Tornando nel Vecchio Continente, il governatore della banca centrale austriaca e membro del consiglio direttivo della BCE, Martin Kocher, che in un’intervista al Financial Times ha dichiarato che la Banca Centrale Europea potrebbe dover considerare un altro taglio dei tassi di interesse se ulteriori guadagni dell’euro iniziassero a pesare sull’inflazione.
Seduta in frazionale ribasso per l'euro / dollaro USA, che lascia, per ora, sul parterre lo 0,54%. L'Oro, in aumento (+1,48%), raggiunge 5.257,5 dollari l'oncia. Il Petrolio (Light Sweet Crude Oil) continua la seduta sui livelli della vigilia, riportando una variazione pari a +0,18%.
Lo Spread fa un piccolo passo verso il basso, con un calo dell'1,69% a quota +58 punti base, mentre il rendimento del BTP a 10 anni si attesta al 3,44%.
Tra i listini europei giornata fiacca per Francoforte, che segna un calo dello 0,50%, della stessa entità la perdita di Londra; preda dei venditori Parigi, che lascia sul parterre l'1,20%.
Segno meno anche sul listino milanese, in una sessione caratterizzata da ampie vendite, con il FTSE MIB che accusa una discesa dell'1,06%; sulla stessa linea, vendite diffuse sul FTSE Italia All-Share, che continua la giornata a 47.844 punti.
In lieve ribasso il FTSE Italia Mid Cap (-0,27%); sulla parità il FTSE Italia Star (+0,18%).
In cima alla classifica dei titoli più importanti di Milano, troviamo STMicroelectronics (+3,48%), Fincantieri (+1,50%), Nexi (+1,38%) e Saipem (+1,01%).

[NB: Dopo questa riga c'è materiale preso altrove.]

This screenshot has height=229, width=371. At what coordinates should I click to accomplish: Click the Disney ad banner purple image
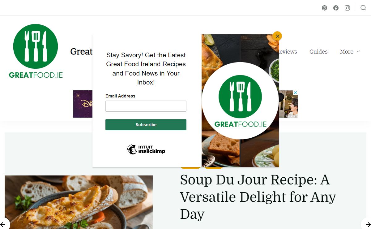83,104
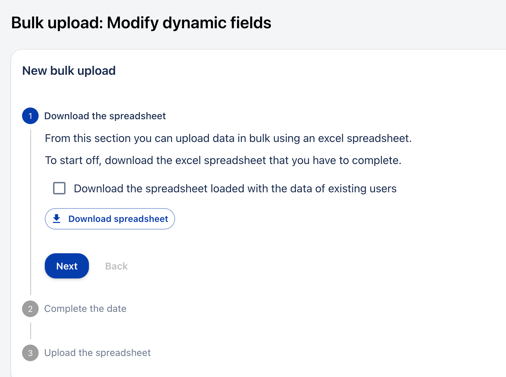Click the 'To start off, download' paragraph
506x377 pixels.
click(x=223, y=161)
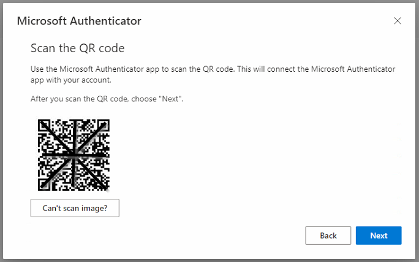This screenshot has height=262, width=419.
Task: Go Back to the previous step
Action: [328, 236]
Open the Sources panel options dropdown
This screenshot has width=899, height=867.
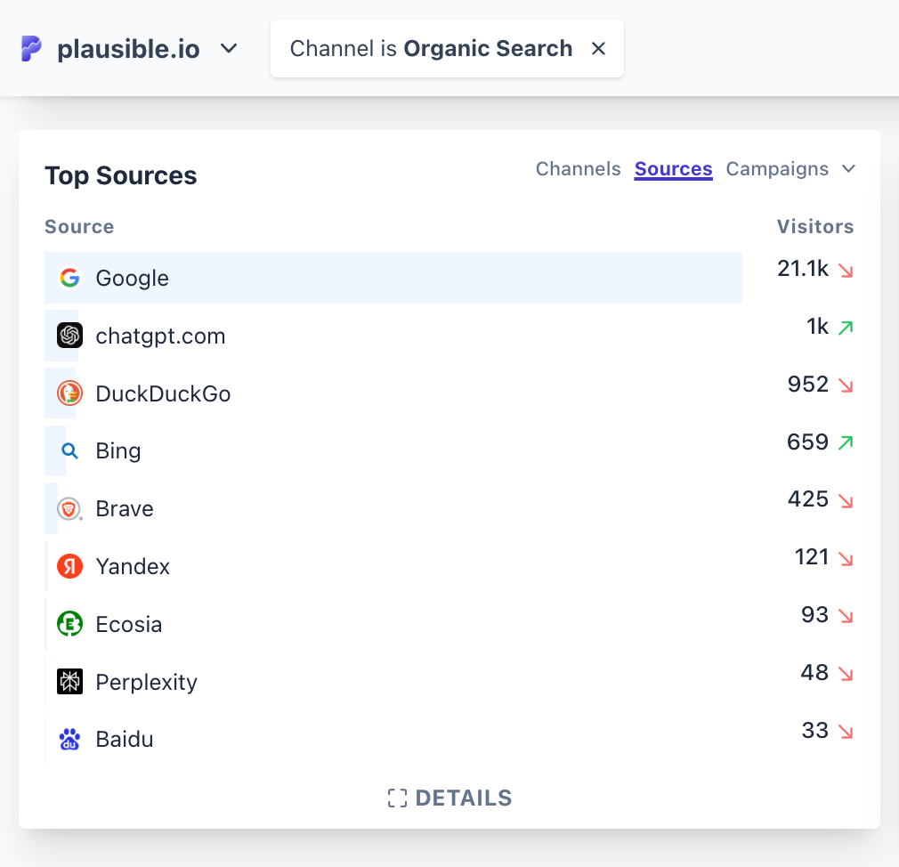(x=848, y=168)
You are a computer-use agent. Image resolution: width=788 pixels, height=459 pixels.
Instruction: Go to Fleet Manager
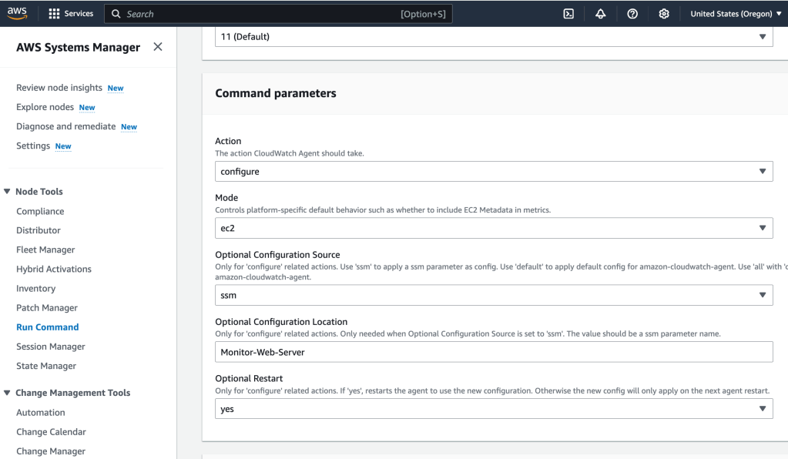[45, 250]
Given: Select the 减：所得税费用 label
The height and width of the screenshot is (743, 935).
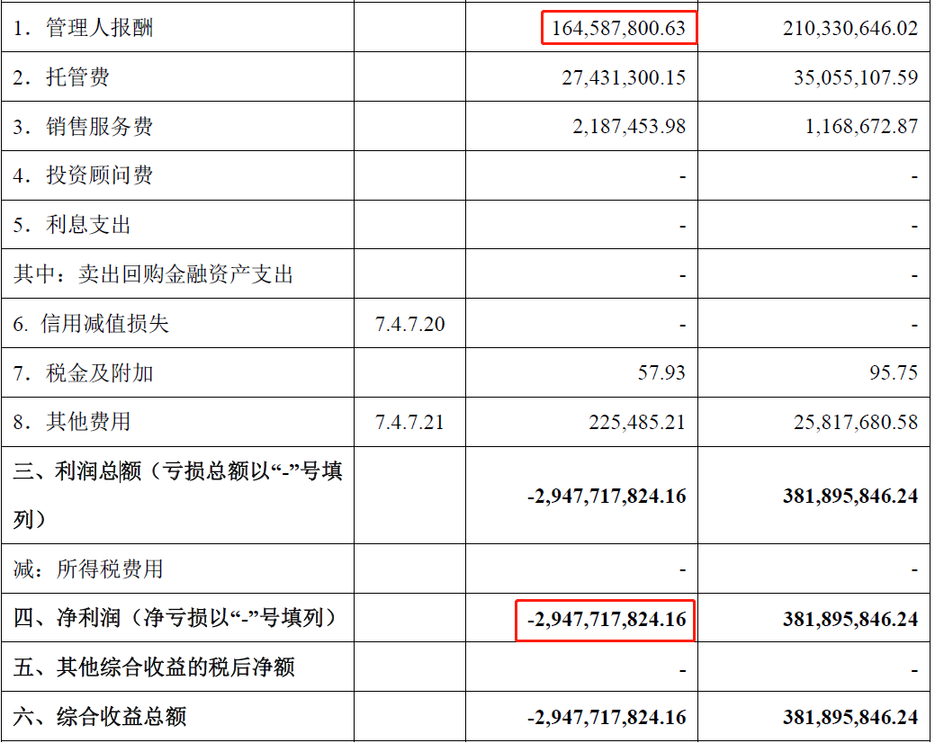Looking at the screenshot, I should coord(88,569).
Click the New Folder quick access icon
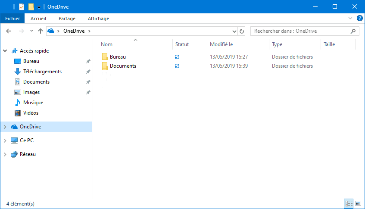 point(31,6)

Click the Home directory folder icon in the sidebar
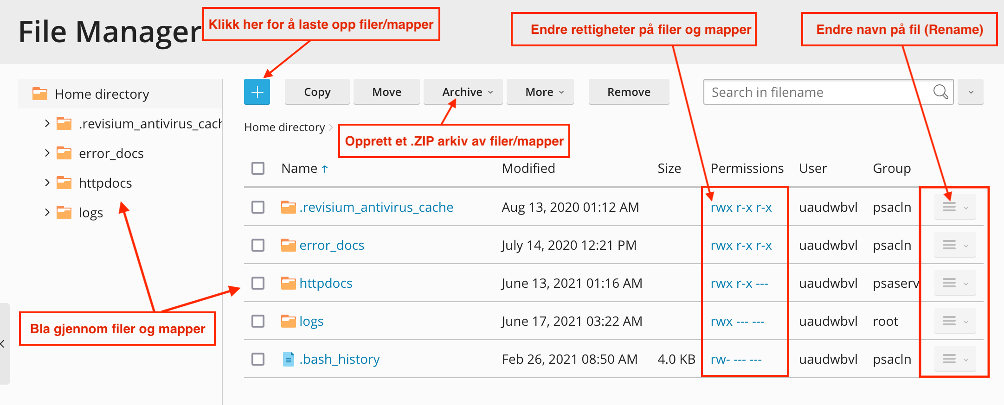40,94
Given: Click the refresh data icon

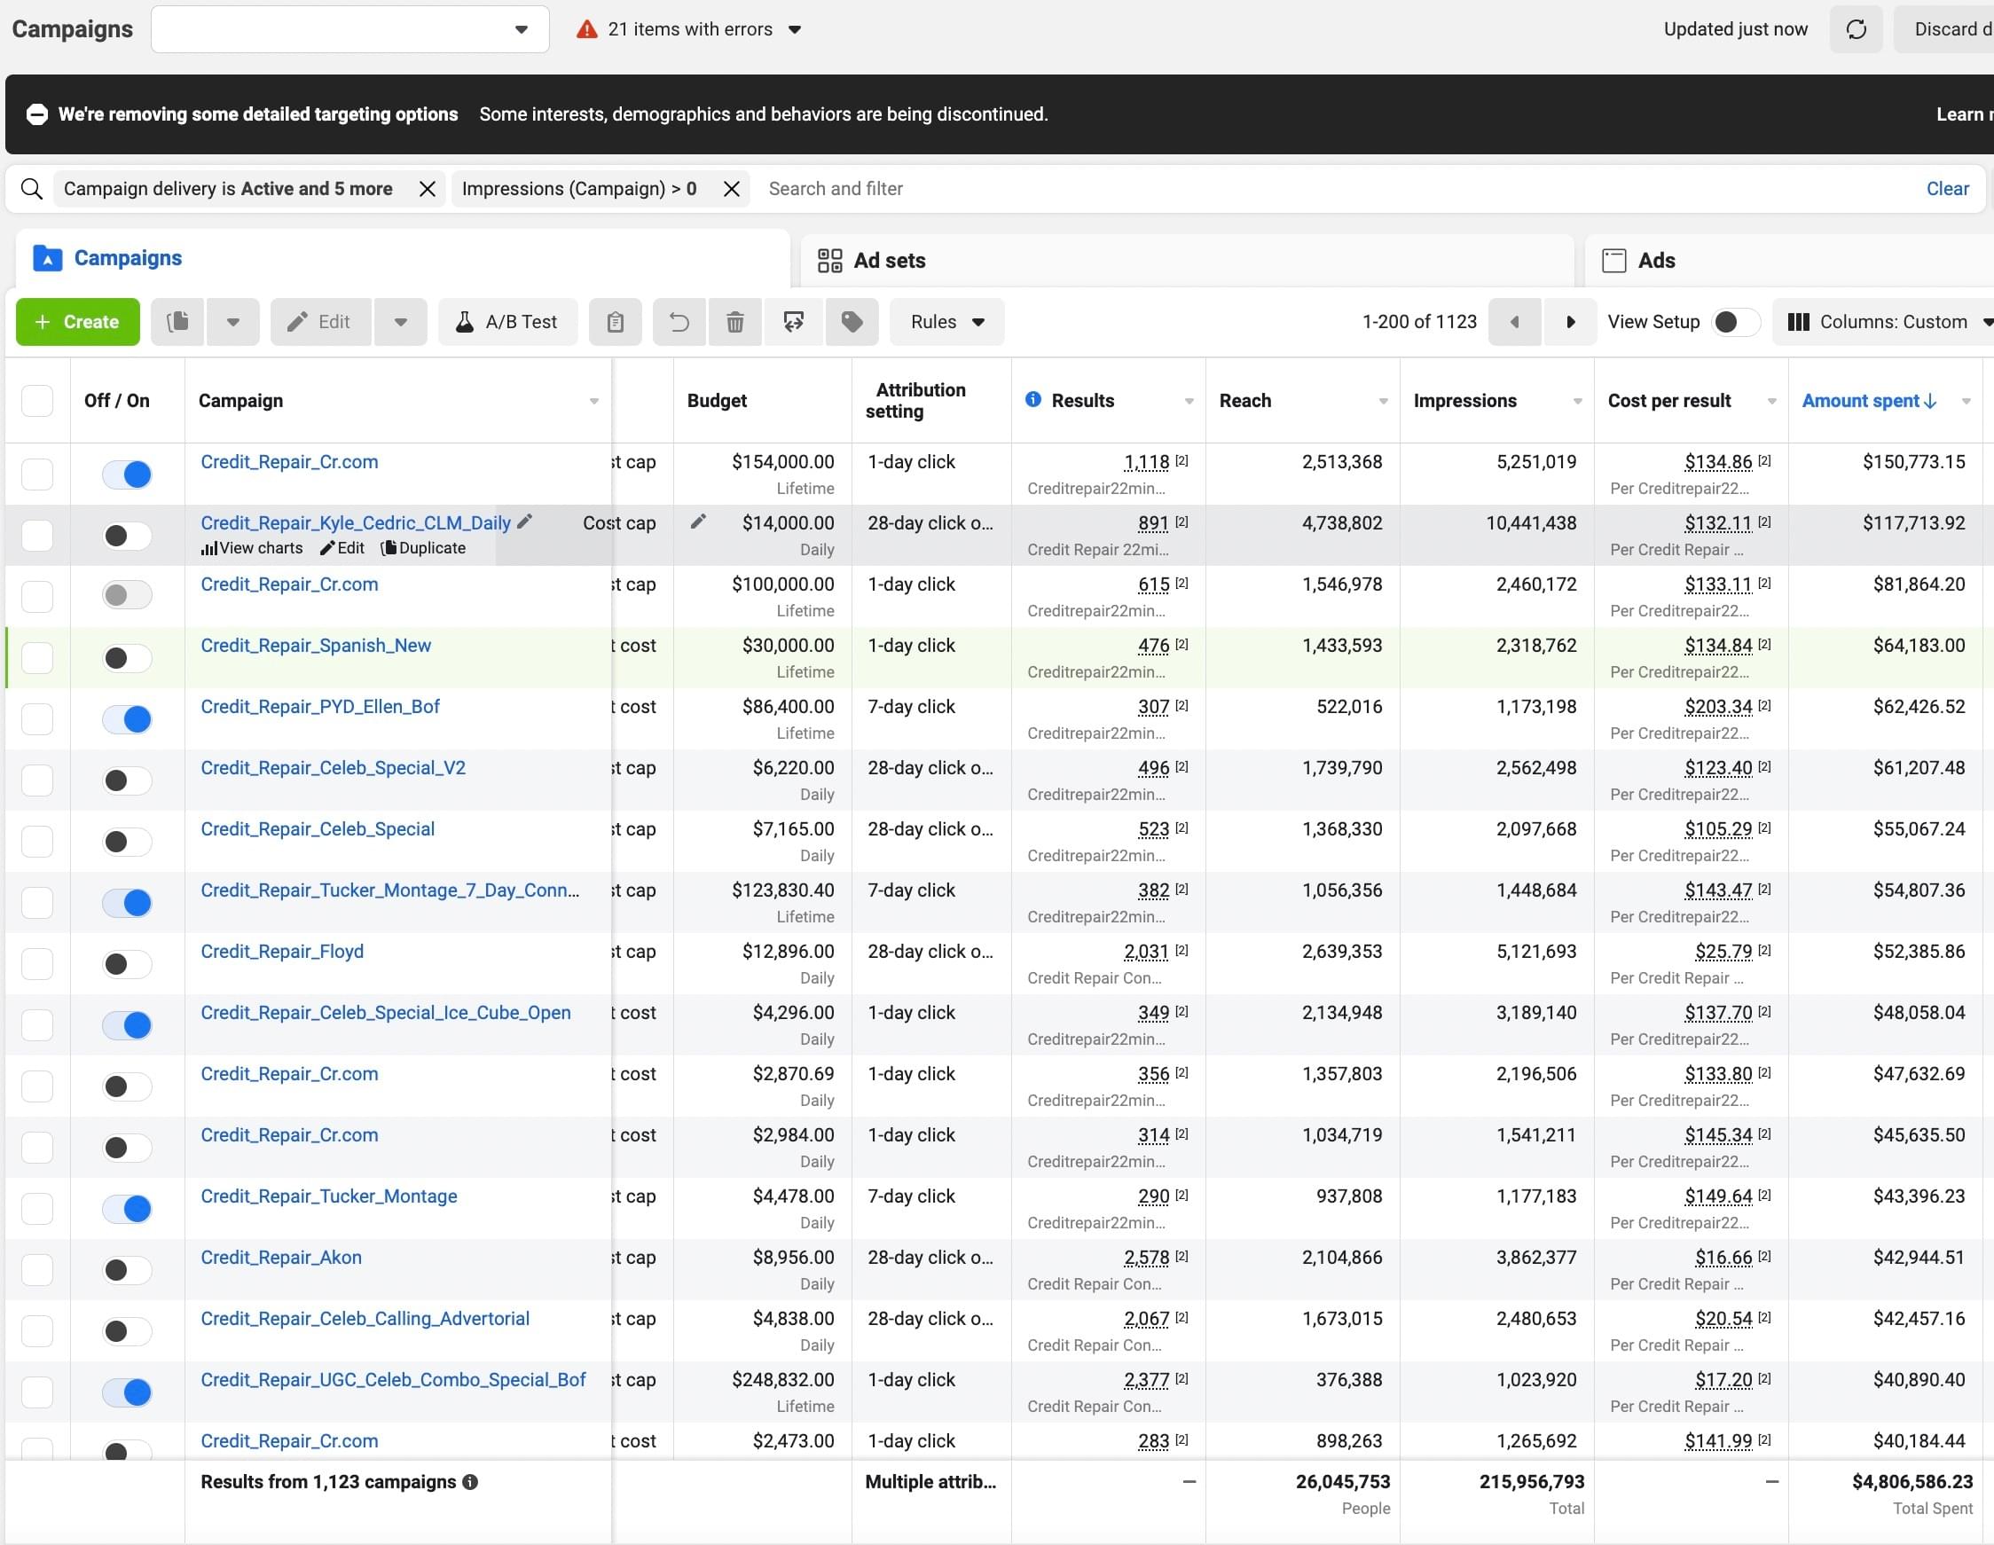Looking at the screenshot, I should [x=1855, y=29].
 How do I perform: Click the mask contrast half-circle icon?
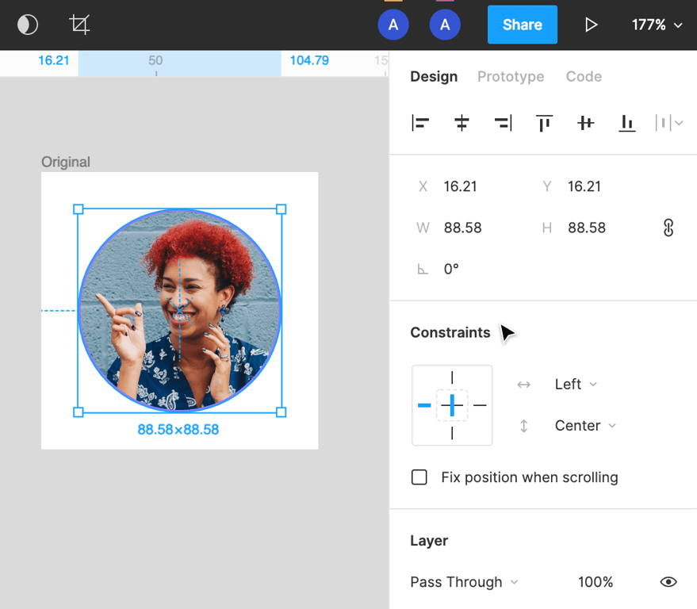coord(28,25)
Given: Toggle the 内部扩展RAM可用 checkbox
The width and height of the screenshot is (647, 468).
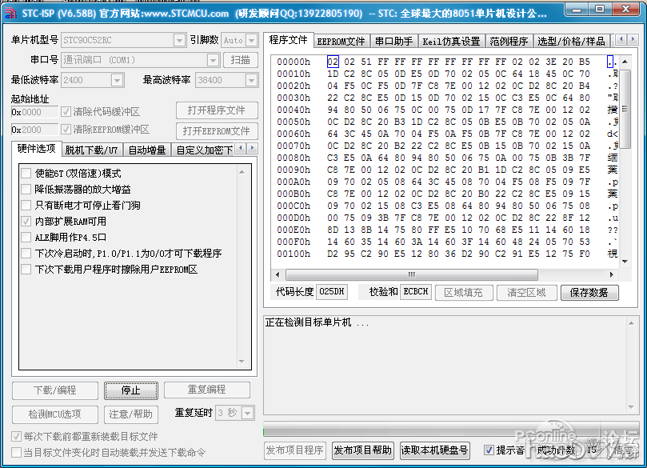Looking at the screenshot, I should (26, 222).
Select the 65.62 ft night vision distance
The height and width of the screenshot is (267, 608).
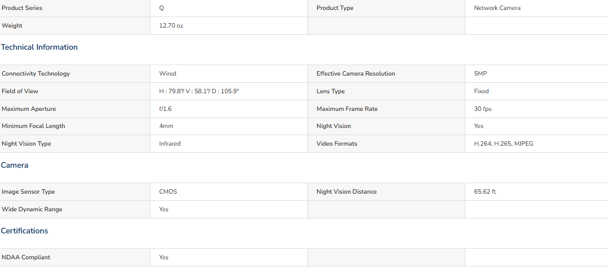click(485, 192)
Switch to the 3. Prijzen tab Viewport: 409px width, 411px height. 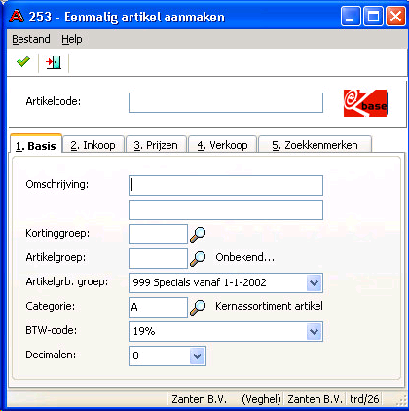tap(156, 145)
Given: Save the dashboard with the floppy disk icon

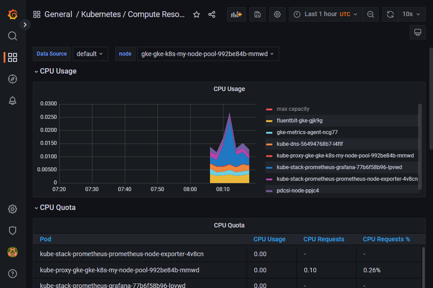Looking at the screenshot, I should tap(257, 14).
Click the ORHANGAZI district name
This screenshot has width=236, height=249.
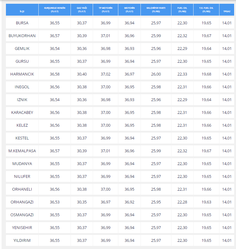click(x=22, y=202)
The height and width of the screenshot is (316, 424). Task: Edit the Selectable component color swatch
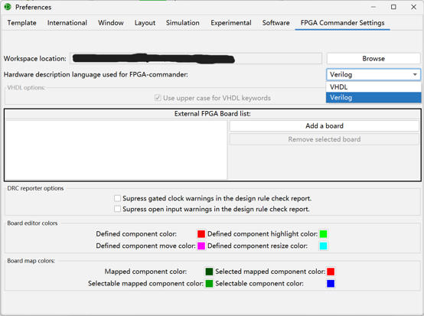(331, 283)
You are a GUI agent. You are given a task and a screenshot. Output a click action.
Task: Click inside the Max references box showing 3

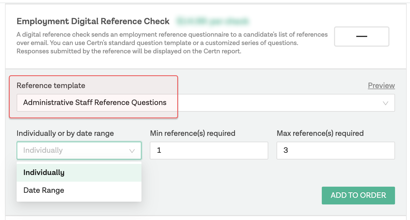pyautogui.click(x=335, y=150)
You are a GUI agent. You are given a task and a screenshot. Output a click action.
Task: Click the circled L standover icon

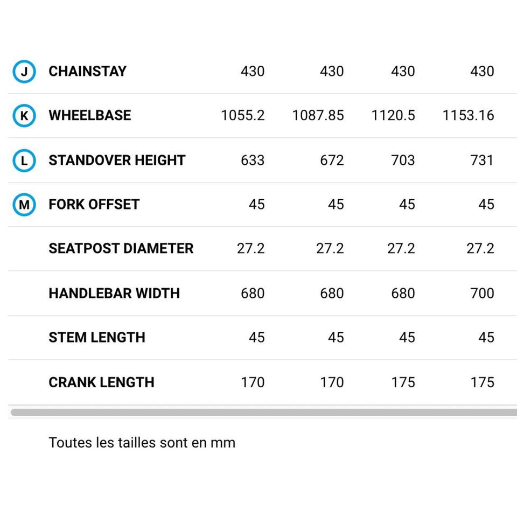coord(24,160)
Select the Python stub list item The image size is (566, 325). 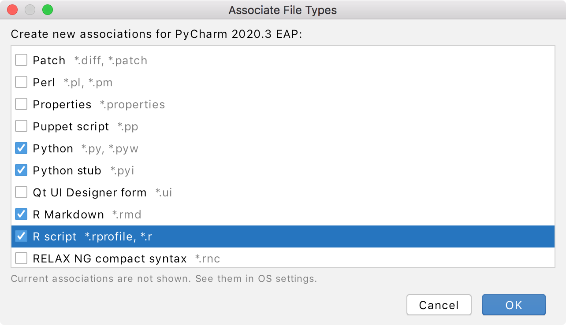coord(88,170)
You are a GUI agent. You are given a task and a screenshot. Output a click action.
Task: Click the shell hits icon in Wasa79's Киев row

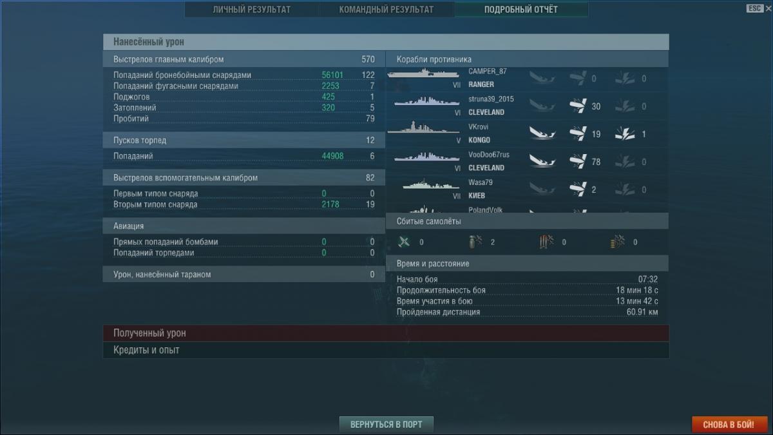coord(578,189)
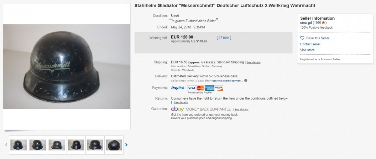This screenshot has height=159, width=376.
Task: Click the American Express card icon
Action: click(x=210, y=88)
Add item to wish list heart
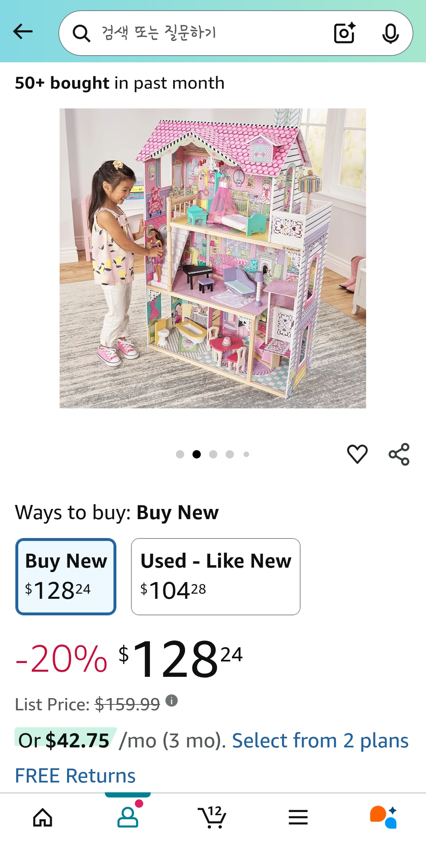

Le peggiori performance, invece, si registrano su Buzzi, che ottiene -3,47%. Si concentrano le vendite su Banca Popolare di Sondrio, che soffre un calo del 2,44%. Vendite su BPER Banca, che registra un ribasso del 2,18%. Seduta negativa per Unicredit, che mostra una perdita del 2,10%.
Tra i protagonisti del FTSE MidCap, Interpump (+6,67%), Caltagirone SpA (+1,50%), Piaggio (+1,42%) e ENAV (+0,83%).
Le più forti vendite, invece, si manifestano su Ferragamo, che prosegue le contrattazioni a -6,57%, in scia ai deboli dati preliminari sul fatturato 4Q25 usciti ieri. In apnea Safilo, che arretra del 5,12%. Sotto pressione Pharmanutra, che accusa un calo del 2,31%. Scivola Comer Industries, con un netto svantaggio dell'1,92%.
Tra gli appuntamenti macroeconomici che avranno la maggiore influenza sull'andamento dei mercati:
Mercoledì 28/01/2026
16:30 USA: Scorte petrolio, settimanale (preced. 3,6 Mln barili)
Giovedì 29/01/2026
09:00 Spagna: Vendite dettaglio, annuale (preced. 6%)
10:00 Unione Europea: M3, annuale (atteso 3%; preced. 3%)
11:00 Unione Europea: Fiducia imprese (atteso -8 punti; preced. -9 punti)
11:00 Unione Europea: Fiducia economia (atteso 97,1 punti; preced. 96,7 punti).